Pixel coordinate grounding data:
···

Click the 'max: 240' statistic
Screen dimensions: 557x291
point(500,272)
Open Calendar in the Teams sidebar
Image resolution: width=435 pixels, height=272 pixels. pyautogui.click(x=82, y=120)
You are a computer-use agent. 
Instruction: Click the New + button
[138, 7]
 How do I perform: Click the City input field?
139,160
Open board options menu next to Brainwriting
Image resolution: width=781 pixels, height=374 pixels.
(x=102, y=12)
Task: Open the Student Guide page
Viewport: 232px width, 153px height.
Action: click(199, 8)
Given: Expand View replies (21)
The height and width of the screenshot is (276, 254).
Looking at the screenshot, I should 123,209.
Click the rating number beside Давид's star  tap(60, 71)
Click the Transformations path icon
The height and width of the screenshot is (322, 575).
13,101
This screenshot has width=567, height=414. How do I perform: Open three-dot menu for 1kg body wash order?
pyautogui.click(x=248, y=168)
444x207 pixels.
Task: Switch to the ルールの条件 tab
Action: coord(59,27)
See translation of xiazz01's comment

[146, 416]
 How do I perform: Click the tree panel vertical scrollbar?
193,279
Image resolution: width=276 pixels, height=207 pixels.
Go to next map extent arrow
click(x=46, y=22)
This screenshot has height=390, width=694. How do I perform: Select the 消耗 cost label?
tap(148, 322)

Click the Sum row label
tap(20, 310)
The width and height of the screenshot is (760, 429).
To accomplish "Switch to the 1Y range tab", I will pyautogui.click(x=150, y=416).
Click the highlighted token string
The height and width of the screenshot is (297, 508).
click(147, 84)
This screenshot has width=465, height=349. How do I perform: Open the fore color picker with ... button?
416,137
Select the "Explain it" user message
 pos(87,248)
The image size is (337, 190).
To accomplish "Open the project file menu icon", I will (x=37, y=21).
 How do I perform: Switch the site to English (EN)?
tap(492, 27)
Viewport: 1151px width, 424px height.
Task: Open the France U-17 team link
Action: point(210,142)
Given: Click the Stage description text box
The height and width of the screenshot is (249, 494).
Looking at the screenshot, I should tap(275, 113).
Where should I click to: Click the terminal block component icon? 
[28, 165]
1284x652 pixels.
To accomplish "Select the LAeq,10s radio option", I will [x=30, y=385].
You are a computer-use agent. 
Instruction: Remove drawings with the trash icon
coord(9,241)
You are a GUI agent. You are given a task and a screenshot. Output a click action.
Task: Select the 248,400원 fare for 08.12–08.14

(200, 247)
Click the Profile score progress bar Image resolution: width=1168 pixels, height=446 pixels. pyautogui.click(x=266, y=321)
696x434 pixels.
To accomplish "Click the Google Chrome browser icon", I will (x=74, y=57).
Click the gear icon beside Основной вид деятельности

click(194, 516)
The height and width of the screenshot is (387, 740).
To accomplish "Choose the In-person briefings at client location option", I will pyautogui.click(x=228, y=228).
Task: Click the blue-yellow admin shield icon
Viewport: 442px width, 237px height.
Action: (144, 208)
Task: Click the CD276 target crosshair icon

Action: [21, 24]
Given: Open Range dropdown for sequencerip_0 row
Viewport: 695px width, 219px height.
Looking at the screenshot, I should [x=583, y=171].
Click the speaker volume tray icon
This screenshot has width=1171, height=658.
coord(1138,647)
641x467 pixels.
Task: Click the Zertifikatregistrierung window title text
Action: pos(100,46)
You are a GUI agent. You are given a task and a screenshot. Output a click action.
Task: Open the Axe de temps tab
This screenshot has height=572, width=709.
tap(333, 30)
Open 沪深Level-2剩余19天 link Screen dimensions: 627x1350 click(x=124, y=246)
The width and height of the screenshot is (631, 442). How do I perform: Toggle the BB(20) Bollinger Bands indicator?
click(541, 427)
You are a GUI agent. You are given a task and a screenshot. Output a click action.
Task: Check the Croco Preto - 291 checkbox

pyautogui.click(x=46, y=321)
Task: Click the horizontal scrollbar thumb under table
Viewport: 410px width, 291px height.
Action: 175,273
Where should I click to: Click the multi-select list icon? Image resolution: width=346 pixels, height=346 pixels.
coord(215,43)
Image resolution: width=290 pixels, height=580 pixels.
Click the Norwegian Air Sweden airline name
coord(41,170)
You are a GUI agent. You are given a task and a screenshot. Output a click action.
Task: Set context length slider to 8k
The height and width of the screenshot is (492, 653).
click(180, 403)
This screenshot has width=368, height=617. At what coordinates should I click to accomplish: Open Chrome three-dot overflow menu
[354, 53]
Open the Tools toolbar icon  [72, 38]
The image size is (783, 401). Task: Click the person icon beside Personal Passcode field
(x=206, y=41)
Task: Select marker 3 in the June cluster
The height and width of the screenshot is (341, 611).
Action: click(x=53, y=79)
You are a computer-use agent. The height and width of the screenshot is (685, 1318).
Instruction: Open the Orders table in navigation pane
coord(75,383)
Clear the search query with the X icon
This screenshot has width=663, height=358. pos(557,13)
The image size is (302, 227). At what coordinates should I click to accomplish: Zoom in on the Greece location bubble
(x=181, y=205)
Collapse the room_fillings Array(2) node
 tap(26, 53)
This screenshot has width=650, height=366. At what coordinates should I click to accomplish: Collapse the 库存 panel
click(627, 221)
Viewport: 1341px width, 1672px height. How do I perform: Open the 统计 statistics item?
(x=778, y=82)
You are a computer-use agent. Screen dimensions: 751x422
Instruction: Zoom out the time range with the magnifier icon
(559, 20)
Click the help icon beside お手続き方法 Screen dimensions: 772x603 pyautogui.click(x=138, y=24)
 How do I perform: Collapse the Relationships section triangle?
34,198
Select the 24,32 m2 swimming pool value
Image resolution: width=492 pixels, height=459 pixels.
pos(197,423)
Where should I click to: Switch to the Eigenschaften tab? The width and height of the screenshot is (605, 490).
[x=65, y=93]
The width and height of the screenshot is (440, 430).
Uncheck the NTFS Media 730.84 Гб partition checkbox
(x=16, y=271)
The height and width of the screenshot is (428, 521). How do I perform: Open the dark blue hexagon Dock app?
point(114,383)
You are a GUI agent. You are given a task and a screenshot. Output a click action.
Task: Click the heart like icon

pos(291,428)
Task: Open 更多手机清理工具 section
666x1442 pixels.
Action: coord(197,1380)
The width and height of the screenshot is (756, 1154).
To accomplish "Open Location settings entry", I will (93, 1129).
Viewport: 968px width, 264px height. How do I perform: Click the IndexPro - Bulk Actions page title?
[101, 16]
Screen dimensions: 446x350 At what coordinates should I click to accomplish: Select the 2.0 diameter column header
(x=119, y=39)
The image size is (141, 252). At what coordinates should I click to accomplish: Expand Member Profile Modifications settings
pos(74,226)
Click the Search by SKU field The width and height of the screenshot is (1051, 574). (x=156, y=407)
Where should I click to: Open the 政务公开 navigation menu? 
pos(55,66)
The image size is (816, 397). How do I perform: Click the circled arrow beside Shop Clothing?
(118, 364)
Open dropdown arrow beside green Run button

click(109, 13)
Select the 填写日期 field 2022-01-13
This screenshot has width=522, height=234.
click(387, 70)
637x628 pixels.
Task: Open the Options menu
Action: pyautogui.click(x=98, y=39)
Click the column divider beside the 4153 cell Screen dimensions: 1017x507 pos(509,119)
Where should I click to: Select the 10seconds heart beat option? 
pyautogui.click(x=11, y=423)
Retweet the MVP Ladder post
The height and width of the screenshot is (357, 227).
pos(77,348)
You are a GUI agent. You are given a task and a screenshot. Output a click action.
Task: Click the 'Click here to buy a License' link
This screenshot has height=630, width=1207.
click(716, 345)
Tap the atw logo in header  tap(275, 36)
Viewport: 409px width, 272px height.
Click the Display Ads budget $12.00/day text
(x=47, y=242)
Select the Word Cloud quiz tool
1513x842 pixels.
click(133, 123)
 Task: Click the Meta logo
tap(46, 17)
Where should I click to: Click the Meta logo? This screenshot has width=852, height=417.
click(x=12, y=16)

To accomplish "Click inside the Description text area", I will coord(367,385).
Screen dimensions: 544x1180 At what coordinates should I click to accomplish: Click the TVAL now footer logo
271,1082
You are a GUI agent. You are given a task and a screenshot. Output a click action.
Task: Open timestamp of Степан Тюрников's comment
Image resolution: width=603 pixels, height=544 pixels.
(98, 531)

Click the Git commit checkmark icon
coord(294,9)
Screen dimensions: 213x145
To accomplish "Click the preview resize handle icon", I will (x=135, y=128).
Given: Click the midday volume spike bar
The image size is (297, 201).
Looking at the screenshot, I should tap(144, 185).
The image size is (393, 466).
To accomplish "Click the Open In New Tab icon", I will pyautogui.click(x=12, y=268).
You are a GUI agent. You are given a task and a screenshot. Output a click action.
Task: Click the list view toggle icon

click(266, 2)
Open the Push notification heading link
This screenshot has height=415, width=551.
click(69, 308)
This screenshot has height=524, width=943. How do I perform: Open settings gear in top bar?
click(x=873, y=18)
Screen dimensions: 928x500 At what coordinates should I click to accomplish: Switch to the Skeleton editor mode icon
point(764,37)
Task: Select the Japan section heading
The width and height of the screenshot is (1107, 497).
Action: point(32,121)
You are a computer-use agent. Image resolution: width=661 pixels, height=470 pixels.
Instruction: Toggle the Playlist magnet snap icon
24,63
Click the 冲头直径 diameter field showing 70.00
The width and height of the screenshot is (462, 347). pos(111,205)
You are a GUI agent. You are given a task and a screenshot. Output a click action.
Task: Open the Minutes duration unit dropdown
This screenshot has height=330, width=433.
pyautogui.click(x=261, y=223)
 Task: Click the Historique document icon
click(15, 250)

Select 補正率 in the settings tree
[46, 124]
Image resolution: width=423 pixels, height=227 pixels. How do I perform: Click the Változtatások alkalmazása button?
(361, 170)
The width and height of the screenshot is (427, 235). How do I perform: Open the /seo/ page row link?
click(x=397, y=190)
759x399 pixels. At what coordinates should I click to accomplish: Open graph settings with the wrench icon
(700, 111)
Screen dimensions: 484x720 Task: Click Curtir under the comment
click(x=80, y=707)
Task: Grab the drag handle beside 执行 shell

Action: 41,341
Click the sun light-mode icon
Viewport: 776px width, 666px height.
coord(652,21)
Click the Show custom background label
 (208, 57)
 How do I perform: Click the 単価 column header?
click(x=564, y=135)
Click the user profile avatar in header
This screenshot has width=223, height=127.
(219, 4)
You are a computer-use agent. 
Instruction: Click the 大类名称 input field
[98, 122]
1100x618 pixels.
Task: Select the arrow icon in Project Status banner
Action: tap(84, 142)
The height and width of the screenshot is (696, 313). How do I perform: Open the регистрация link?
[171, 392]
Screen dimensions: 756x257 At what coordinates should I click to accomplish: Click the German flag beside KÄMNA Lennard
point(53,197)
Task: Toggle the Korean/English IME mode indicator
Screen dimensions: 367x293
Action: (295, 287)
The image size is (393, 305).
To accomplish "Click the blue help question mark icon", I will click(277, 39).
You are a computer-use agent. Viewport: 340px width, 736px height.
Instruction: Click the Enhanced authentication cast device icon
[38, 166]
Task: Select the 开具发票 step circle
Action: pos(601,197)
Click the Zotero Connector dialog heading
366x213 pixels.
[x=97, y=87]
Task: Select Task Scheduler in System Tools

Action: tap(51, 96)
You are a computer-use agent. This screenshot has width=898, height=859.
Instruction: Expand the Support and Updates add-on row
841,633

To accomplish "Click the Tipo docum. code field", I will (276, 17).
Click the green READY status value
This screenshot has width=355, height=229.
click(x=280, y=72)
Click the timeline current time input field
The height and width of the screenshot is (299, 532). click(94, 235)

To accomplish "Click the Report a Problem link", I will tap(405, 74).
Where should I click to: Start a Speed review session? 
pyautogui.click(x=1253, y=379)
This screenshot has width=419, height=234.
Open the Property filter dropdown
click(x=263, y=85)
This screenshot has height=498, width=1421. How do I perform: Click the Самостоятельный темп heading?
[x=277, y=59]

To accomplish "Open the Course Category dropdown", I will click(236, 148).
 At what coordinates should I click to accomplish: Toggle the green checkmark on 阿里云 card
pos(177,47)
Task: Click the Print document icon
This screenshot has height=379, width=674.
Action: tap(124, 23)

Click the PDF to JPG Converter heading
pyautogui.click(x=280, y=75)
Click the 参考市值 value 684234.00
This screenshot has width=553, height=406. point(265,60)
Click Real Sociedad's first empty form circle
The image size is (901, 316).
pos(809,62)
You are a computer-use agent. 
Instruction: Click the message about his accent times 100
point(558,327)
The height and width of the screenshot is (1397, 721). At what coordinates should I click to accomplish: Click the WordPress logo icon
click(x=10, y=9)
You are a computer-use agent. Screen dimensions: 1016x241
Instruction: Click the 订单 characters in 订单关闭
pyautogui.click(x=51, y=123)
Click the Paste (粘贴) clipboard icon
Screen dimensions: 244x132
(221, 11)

···

### WHAT TO PRODUCE
Reproduce only the lines above, starting at the line with "Screen dimensions: 367x293" and ending at the line with "You are a computer-use agent. Screen dimensions: 1016x241", exactly as written.

### TASK OUTPUT
Screen dimensions: 367x293
Action: (295, 287)
The image size is (393, 305).
To accomplish "Click the blue help question mark icon", I will click(277, 39).
You are a computer-use agent. Viewport: 340px width, 736px height.
Instruction: Click the Enhanced authentication cast device icon
[38, 166]
Task: Select the 开具发票 step circle
Action: pos(601,197)
Click the Zotero Connector dialog heading
366x213 pixels.
[x=97, y=87]
Task: Select Task Scheduler in System Tools

Action: tap(51, 96)
You are a computer-use agent. This screenshot has width=898, height=859.
Instruction: Expand the Support and Updates add-on row
841,633

To accomplish "Click the Tipo docum. code field", I will (276, 17).
Click the green READY status value
This screenshot has width=355, height=229.
click(x=280, y=72)
Click the timeline current time input field
The height and width of the screenshot is (299, 532). click(94, 235)

To accomplish "Click the Report a Problem link", I will tap(405, 74).
Where should I click to: Start a Speed review session? 
pyautogui.click(x=1253, y=379)
This screenshot has width=419, height=234.
Open the Property filter dropdown
click(x=263, y=85)
This screenshot has height=498, width=1421. How do I perform: Click the Самостоятельный темп heading?
[x=277, y=59]

To accomplish "Open the Course Category dropdown", I will click(236, 148).
 At what coordinates should I click to accomplish: Toggle the green checkmark on 阿里云 card
pos(177,47)
Task: Click the Print document icon
This screenshot has height=379, width=674.
Action: tap(124, 23)

Click the PDF to JPG Converter heading
pyautogui.click(x=280, y=75)
Click the 参考市值 value 684234.00
This screenshot has width=553, height=406. point(265,60)
Click Real Sociedad's first empty form circle
The image size is (901, 316).
pos(809,62)
You are a computer-use agent. 
Instruction: Click the message about his accent times 100
point(558,327)
The height and width of the screenshot is (1397, 721). At what coordinates should I click to accomplish: Click the WordPress logo icon
click(x=10, y=9)
You are a computer-use agent. Screen dimensions: 1016x241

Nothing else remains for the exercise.